Paul tu as bien fait de présenter l’Elite avant l’Elan car l’une ne va pas sans l’autre.
Le processus de création et d’évolution est parfois une chose bien complexe, et parfois non!
Pour l’Elite, mettant à profit les compétences de Franck Costin, Chapman impose une construction en matériaux composites, c’est à dire fibres de verre + résine polyester, qui est à la fois monocoque ET autoporteuse!
Ce qui impliquait d’intégrer lors de la stratification de la coque, tous les inserts métalliques qui serviraient de points d’ancrage au moteur, à la boite, au pont, aux suspensions, à la direction!!!

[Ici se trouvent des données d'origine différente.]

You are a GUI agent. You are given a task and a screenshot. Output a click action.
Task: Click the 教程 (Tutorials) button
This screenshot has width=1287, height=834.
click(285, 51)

Le procédé était donc extrêmement chronophage, on imagine en effet la précision requise pour positionner correctement les points d’ancrage des suspensions et de la direction!

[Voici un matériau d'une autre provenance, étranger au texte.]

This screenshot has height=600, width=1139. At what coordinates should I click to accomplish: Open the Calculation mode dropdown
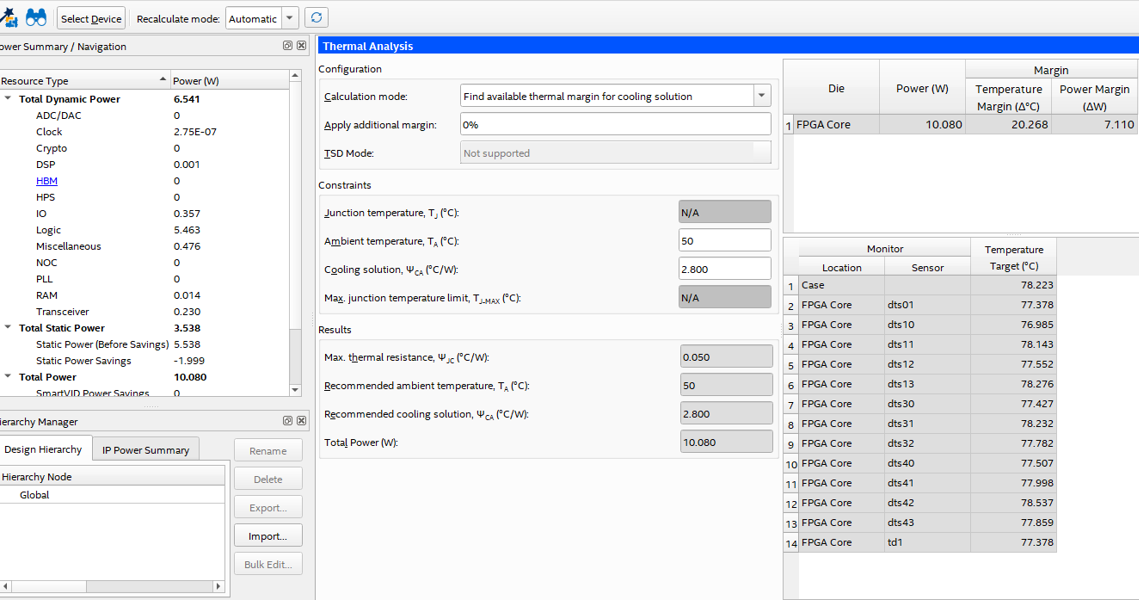pos(761,96)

Il en découlait un prix de revient très élevé, pour des qualités pas évidentes à démontrer face à des procédés de construction plus conventionnels.
Colin Chapman fait donc rapidement évoluer le modèle et, sans renoncer à la construction monocoque entièrement en composite, imagine de reporter les points d’ancrage de tous les éléments mécaniques sur une structure très simple, faite de tôles d’acier pliées et soudées: le fameux châssis poutre.
Pour être honnête, il faut préciser que la fabrication de la coque évolue elle aussi:
moulée -ô combien laborieusement- d’une pièce pour l’Elite, elle « sort » en 2 morceaux pour l’Elan: le soubassement avec le plancher, les passages de roues, la cloison avant et le fond de coffre, et la carrosserie proprement dite, les 2 étant finalement réunis par collage.
La petite histoire retient aussi que c’est en observant un châssis poutre d’Elan avec tous ses organes mécaniques, que Colin Chapman imagina sa 1ère monoplace de construction monocoque:
et si on l’élargissait juste assez pour pouvoir installer le pilote à l’intérieur?…

goods

Le 08/11/2018 à 10:41

On peut dire que c’est grace à ce modèle que Lotus a pris son Elan!